Uma das razões que a aproxima dos servos é a solidão em que vive na Casa Grande, pelo fato de o marido estar participando da Guerra do Paraguai.

 

Já no primeiro capítulo são abordados os seguintes temas: política, sexualidade, maternidade e diferenças sociais, entre outros, como nesta passagem inicial: (…) Guilherme, na peleja defende a pátria de cujos privilégios os braçais são alijados, salvo o de morrer defendendo-a. “Que as castas caiam!”, pregaria fosse homem de calça e barba.
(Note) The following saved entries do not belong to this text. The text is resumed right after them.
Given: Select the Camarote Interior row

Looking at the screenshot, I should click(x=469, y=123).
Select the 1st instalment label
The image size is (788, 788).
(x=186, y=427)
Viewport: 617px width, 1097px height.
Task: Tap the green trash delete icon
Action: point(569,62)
Não fosse mulher, seria oradora de tribuna… Só que as castas existem. Por meio dos símbolos que as distinguem, formam pátrias dentro da pátria. “Tanto que migrar de uma casta para outra equivale a entrar em território estrangeiro…” A patroa ensina o garoto a ler e a escrever e o introduz no conhecimento da cultura da elite. Não há preocupação com datas, quantidades e fatos reais, apenas com a interpretação histórica voltada para o resgate da identidade de um ser humano cuja trajetória de vida foi marcada pela luta inglória.

 

O trágico é cotidiano: solidão literária, miséria e exclusão ferem gravemente um ser moldado para o intelecto e a poesia. A consciência da injustiça em relação ao seu talento aparece muito bem nesta passagem: “Poetas menos célebres proferem palestras concorridas, declamam para auditórios repletos. Alguns são pagos para escrever em jornais. Ele, que os jornais citam a três por dois, nenhuma academia quer ouvir…”

 

Resgate de um artista

 

Já rapaz, João perde o padrinho, que morre de repente. Isso ocasiona mudanças estruturais na vida dos que estão vinculados à fazenda. Resolve tentar a vida no Rio de Janeiro, mas encontra quase total rejeição por parte da elite intelectual e artística da cidade, com exceção de um pequeno grupo de cultores da poesia. Estes admiram o poeta e tentam ajudá-lo, inutilmente.

 

Casa-se com uma moça que se torna sua grande companheira de toda a vida. Juntos, enfrentam a pobreza e a discriminação social. A prole cresce e João, profissionalmente, mantém-se estagnado num emprego que não lhe dá visibilidade nem dinheiro.

 

Para agravar a tragédia cotidiana, sua esposa adoece repentinamente. João passa a ter uma rotina estafante. Além do trabalho regular, cuidará da casa, dos filhos e da mulher acometida por um mal psiquiátrico.

 

Depois de longo período em estado de demência, ela, da mesma maneira que perdeu a lucidez, volta ao normal. Em seguida, João contrai tuberculose e, embora os amigos juntem dinheiro para interná-lo num sanatório, isso não chega a acontecer.

 

Enfim, paupérrimo e desesperado, experimenta os horrores da miséria, da loucura e da tuberculose, sem parar de escrever. Entre os que esmolaram a seu favor, o colunista de O país, Artur Azevedo, escreve: Não estou no catálogo de seus amigos, nunca troquei uma palavra com ele, conheço-o apenas pelos seus escritos; não me compete, pois, tomar a iniciativa de um movimento qualquer em seu favor. Mas isso não obsta a que me ponha desde já ao serviço de todas as pessoas que, por meu intermédio, desejarem de qualquer modo manifestar a sua simpatia pelo autor…

 

A lenda de João, o assinalado é um livro sério. O narrador, despojado de vaidades, resgata o artista silenciado pelo tempo e pela solidão literária, condição da maioria dos verdadeiros artistas, vivos ou mortos.

 


*É escritora e professora. Autora de Coração marginal, entre outros. Vive em Campinas (SP).